99.7% of all cervical cancers are attributed to the human papillomavirus. Cervical cancer can be either squamous cell carcinoma or adenocarcinoma (glandular). Adenocarcinoma is associated more frequently with high risk HPV type 18 and account for approximately 10% of cervical cancers. Squamous cell cancers are associated predominantly with high risk HPV type 16 and account for 80 to 90% of cervical cancers. There are approximately 12,000 new cases of cervical cancer diagnosed each year in the US and 500,000 cases worldwide. Some research indicates cervical carcinoma in situ is four times more common than invasive cervical cancer. Hispanic women have double the rate of cervical cancer than non-hispanic white women. Black women have a 50% higher rate of developing cervical cancer than non-hispanic white women. Worldwide, cervical cancer is the second leading cause of death among women. Most importantly, cervical cancer is preventable. Approximately 15 strains of HPV cause cervical cancer.
Symptoms
HPV can be insidious because usually there are no symptoms with cervical cancer. The virus can produce cell changes called dysplasia which if untreated can develop into cancer. Symptoms which are associated with cervical cancer include bleeding which is abnormal for you such as after intercourse and discharge. Symptoms are often not noticed until cancer is at an advanced stage. This is why it is so important to have annual Pap tests. An initial Pap should be done within 3 years of becoming sexually active or by age 21 whichever comes first.

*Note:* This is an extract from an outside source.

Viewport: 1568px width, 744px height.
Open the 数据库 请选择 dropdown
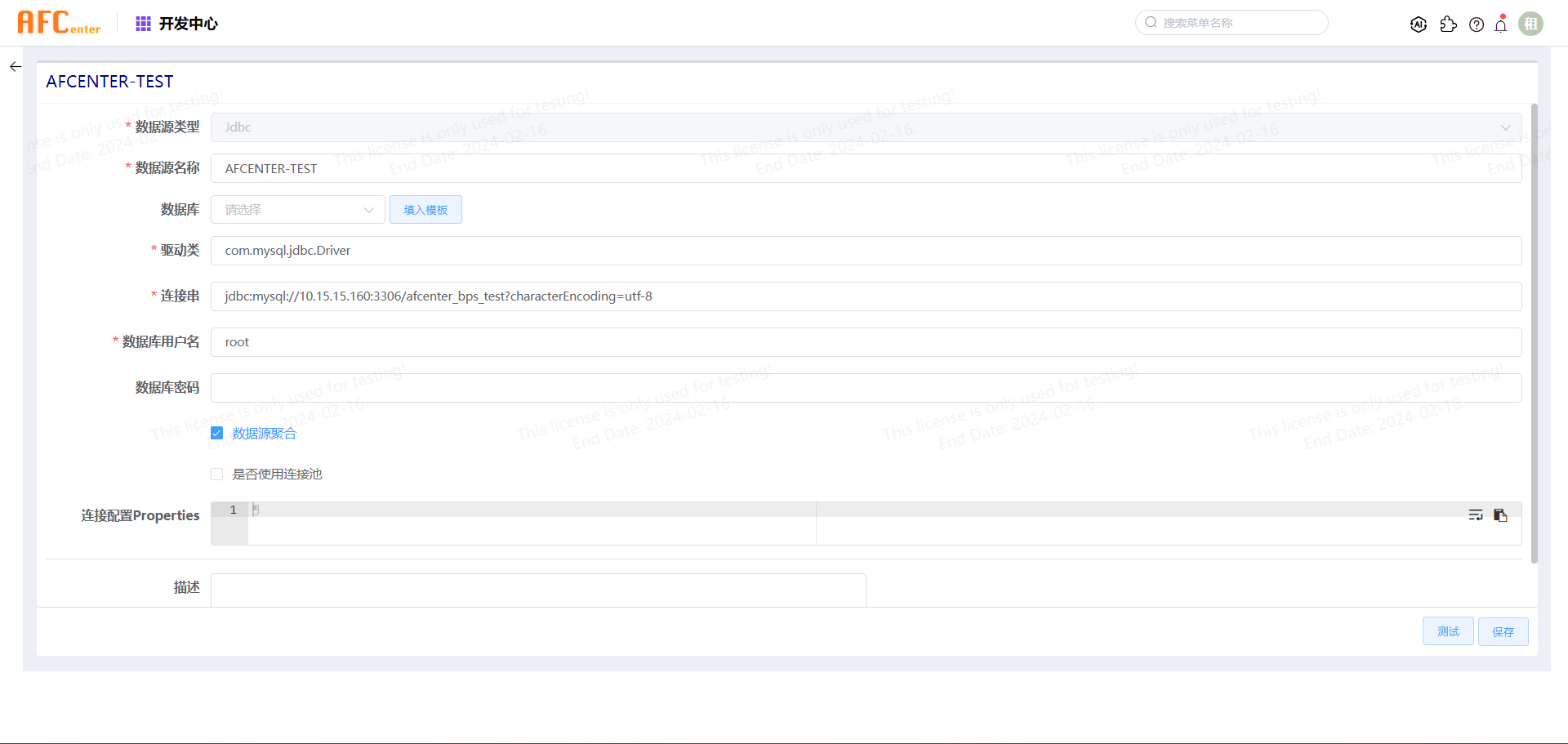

Risk Factors for Developing Cervical Cancer
Risk factors include a history of HPV, an increased number of sexual partners since this can increase your chances of contracting the virus, lack of regular Pap smears, smoking, and a history of HIV/AIDS.
Diagnosing Cervical Cancer
A diagnosis of cervical dysplasia or cervical cancer is typically picked up with the Pap smear. While the Pap can show abnormal cell changes caused by HPV a separate test must be used to determine the presence of HPV. The HPV test has been shown to be more accurate than the Pap with respect to CIN2 and CIN3 (cervical intraepithelial neoplasia). Another procedure used for presumptive diagnosis is the colposcopy. This involves utilizing a vinegar wash followed by viewing the area with a high resolution microscope. Abnormal cells will appear white during a colposcopy and a biopsy can be taken to determine if dysplasia or cancer cells are present.
Treatment for Cervical Cancer
There are numerous treatments for cervical cancer all of which depend upon the degree of involvement at the time of diagnosis. Laser ablation of the cervix, LEEP (loop electrosurgical excision procedure), CKC (cold knife conization) are a few of the treatments which can be used. If the cancer is more advanced a hysterectomy may be required. For those of child bearing age, a trachelectomy may be performed to retain the woman's fertility and allow for the possibility of having a child in the future. Vaccination with Gardasil (for those age 9 to 26) can help to prevent the types of HPV associated with 80% of cervical cancers. Prevention is the best medicine.